# EXERCISE REQUIREMENTS
Pick out every line in the rows below that contains the word "height", and copy each one.
+++
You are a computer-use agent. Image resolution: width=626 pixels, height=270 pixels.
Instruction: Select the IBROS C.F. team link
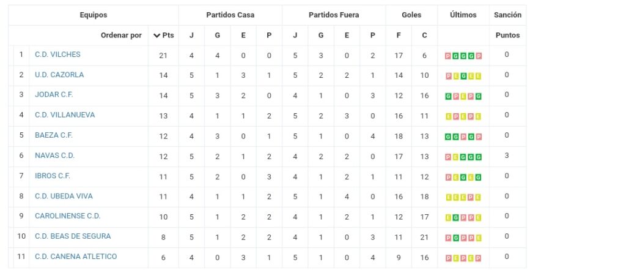(53, 176)
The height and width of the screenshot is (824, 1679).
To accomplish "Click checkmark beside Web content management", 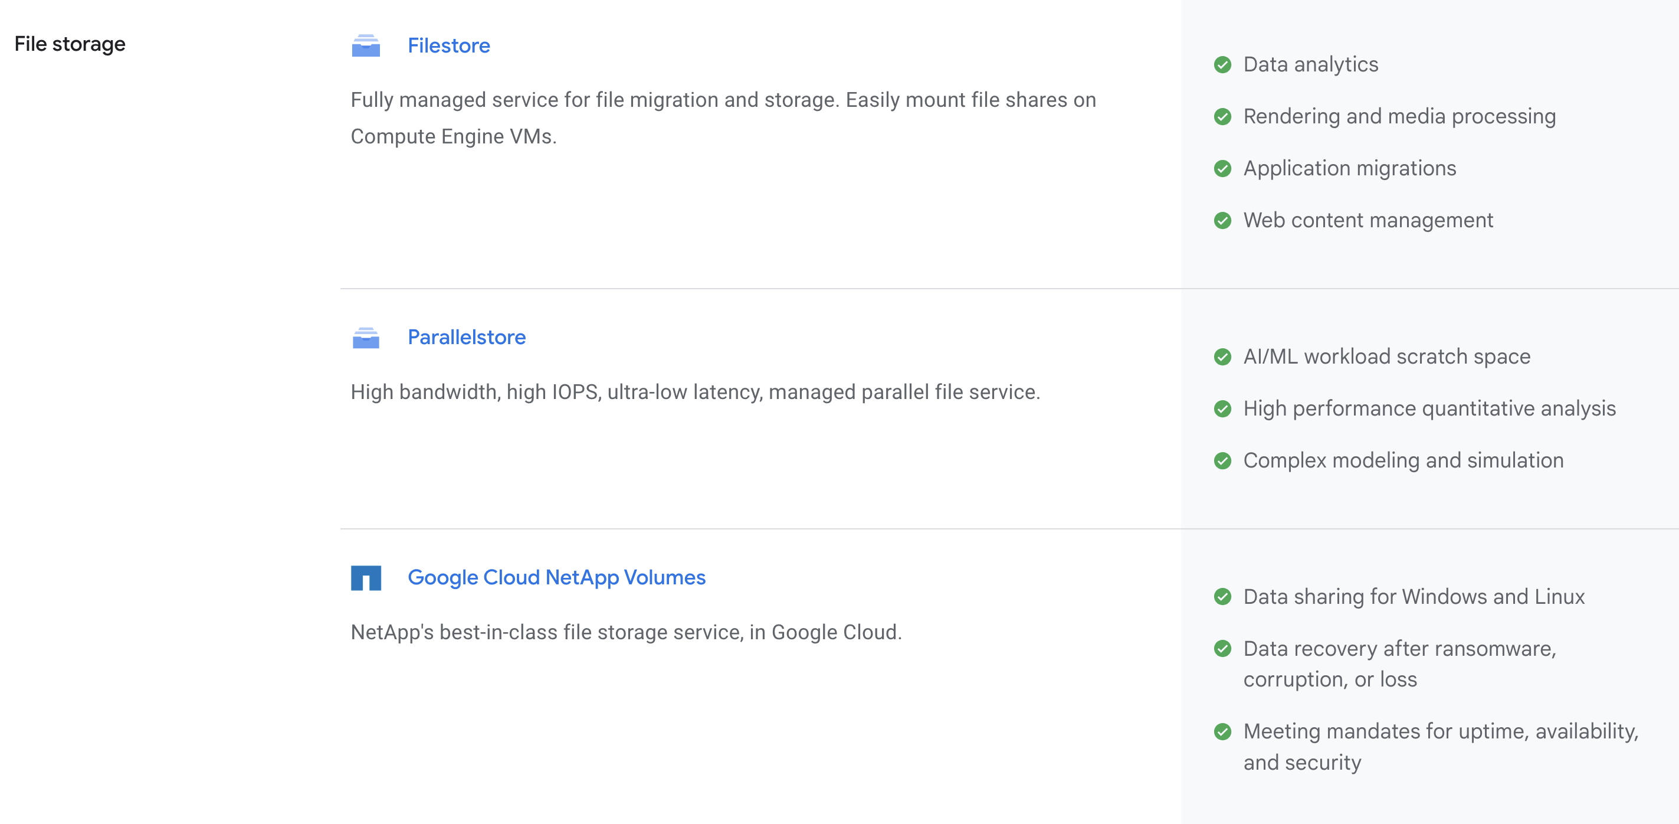I will click(1222, 221).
+++
# SOLUTION FOR THIS TASK
You are a computer-use agent. Image resolution: width=626 pixels, height=270 pixels.
The height and width of the screenshot is (824, 1679).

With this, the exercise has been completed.